Estando en el trámite del negocio comenzamos a recordar las travesuras

que hacíamos y con grandes y sonoras carcajadas don Cristóbal, ahora ya una

persona mayor, comentaba que le daba mucho gusto el ver niños en su

propiedad, pero había momentos en donde nos pasábamos del limite, como

aquella vez que por el mal tino del cual éramos poseedores, en lugar de darle a

una lagartija, rompimos un vidrio de uno de los cuartos de la casa que daba a

la huerta. Al terminar de estampar su firma en la escritura, explicó que, ahora

que había adquirido la propiedad, uniría ambas huertas para sacar mayor

provecho de ellas.

El negocio de la compra venta, se llevó a cabo ante el escribano publico

que alguna ocasión pretendió a una de las hermanas de don Martín, Manuel

Rafael de Aguilera, quien igual al acordarse de sus tiempos mozos,

comenzamos a reír. ¡que pequeño es este mundo! ¡quién iba a imaginar

que yo intervendría en la venta de esta casa donde vivió alguien a quién

pretendí!.

La venta transcurrió en medio del buen humor, con recuerdos se animó la

reunión, no hubo caras largas en ningún momento, solo hasta que nos

despedimos del escribano y el comprador. Martín con un dejo de nostalgia me

pidió que le acompañara a la que había sido su casa durante un poco mas de

28 años, buscamos a nuestros compañeros de tropelías, Juan, Rodolfo y

Felipe, no fue posible localizarlos, aún así, comenzamos a caminar por la calle

del ojocaliente3, calle donde se localizaba la casa y oficina del notario, hasta

llegar a la plaza y tomar la calle donde se hallaba la casa. Recorrimos la vieja

casona en busca de los recuerdos que fuimos encontrando en cada esquina de

la casa, recordando a sus padres fallecidos hacía dos años, victimas de un

asalto cuando venían de Lagos de Moreno, a quienes robaron tan solo 20

reales. Dos vidas por una miseria.

3 Después calle del Centenario, hoy Juan de Montoro

A sus hermanas las visitaba periódicamente, sin embargo a una de ellas

dejaría de verla por lo menos en un largo tiempo y a la otra la vería casi a

diario, ya que Martín, ávido de aventura, se marchaba a la ciudad de México a

tomar posesión de un trabajo que le habían ofrecido en el ramo de la minería

por lo que tendría que residir en aquella ciudad.

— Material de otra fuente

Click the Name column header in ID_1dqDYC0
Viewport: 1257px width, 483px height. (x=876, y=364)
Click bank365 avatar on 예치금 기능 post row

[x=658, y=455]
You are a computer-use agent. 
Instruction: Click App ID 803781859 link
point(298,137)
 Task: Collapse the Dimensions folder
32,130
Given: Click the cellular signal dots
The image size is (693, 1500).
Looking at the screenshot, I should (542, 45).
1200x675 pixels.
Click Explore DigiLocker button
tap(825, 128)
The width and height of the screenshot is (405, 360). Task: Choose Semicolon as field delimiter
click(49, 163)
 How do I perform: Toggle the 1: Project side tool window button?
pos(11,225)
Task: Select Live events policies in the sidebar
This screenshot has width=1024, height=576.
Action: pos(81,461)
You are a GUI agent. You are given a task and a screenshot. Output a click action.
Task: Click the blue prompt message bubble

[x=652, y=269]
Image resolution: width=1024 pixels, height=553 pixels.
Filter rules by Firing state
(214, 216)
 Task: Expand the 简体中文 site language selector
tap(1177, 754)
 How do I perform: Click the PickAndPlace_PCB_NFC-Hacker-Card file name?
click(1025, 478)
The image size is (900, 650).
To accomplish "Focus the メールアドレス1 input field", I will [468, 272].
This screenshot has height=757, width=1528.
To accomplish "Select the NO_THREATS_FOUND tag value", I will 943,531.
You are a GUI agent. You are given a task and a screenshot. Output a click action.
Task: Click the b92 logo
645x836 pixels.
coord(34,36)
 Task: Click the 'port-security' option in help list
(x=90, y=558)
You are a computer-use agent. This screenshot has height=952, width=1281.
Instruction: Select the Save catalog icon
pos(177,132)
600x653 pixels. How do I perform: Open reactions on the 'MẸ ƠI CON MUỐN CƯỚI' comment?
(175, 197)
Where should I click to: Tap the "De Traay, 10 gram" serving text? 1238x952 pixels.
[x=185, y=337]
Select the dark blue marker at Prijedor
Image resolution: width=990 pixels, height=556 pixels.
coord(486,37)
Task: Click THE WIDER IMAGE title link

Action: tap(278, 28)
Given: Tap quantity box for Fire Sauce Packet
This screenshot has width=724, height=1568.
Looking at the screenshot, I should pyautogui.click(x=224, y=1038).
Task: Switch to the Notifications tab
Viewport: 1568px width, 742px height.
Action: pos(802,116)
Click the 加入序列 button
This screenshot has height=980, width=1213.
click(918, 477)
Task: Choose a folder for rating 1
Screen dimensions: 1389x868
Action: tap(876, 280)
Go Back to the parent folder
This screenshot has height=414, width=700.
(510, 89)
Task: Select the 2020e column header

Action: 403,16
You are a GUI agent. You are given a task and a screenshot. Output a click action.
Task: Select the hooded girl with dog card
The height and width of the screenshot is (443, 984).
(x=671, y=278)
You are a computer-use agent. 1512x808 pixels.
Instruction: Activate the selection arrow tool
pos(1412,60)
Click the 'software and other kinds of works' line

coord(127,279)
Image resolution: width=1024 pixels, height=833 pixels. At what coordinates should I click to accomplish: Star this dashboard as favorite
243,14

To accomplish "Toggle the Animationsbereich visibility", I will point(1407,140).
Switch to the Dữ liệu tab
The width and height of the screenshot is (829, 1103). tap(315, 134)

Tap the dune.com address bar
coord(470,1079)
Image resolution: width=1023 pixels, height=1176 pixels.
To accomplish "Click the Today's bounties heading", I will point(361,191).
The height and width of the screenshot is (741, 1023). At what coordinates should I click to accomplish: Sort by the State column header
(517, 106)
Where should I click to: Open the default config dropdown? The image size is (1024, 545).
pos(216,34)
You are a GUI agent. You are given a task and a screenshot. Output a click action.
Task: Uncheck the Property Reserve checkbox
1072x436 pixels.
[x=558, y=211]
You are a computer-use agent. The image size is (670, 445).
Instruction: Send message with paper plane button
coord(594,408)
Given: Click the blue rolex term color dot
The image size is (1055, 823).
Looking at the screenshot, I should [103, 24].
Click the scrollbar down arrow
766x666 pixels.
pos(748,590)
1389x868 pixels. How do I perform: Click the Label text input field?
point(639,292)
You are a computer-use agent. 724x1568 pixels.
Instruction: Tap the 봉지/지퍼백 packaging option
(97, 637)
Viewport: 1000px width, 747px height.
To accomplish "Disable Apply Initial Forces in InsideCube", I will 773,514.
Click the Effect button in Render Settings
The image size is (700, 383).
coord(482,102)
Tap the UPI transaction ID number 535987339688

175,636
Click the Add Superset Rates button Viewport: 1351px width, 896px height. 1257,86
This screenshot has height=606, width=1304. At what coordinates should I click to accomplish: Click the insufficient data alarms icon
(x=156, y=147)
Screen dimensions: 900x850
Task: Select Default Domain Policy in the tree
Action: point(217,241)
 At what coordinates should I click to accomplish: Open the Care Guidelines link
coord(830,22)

Llegó el día de su partida, me pidió le acompañara a la diligencia, así lo

hice eran las seis de la tarde, comenzaba el ocaso del día, el sol se veía

amarillento, esta vez me hice acompañar de nuestros amigos con quienes

disfrutamos aquella casa donde pasamos nuestra infancia, al verlos Martín,

emocionado se fundió en un abrazo fraternal, de grandes amigos como lo

éramos, el conductor de la diligencia con su grito de “nos vamos” corto aquel

emotivo abrazo. Martín subió su pie al peldaño del carruaje que crujió ante su

peso, no sin antes arrancarnos la promesa que lo visitaríamos en aquella

ciudad, a lo cual asentimos con toda la firmeza posible, la diligencia comenzó a

recorrer su camino desde la esquina que formaban la calle de Relox4 y San

Diego para tomar la de Tacuba. Las ruedas del carromato golpeaban

lentamente a su arranque las piedras del camino, conforme aumentaba

velocidad, dejaba una nube de tierra a su paso, le seguimos con la mirada

hasta perderse en la calle donde por mucho tiempo se ubico la casa de nuestra

infancia.

Acervo consultado:

Protocolos Notariales caja 14 legajo2, fojas 165v-167f.Archivo Histórico del estado de Aguascalientes.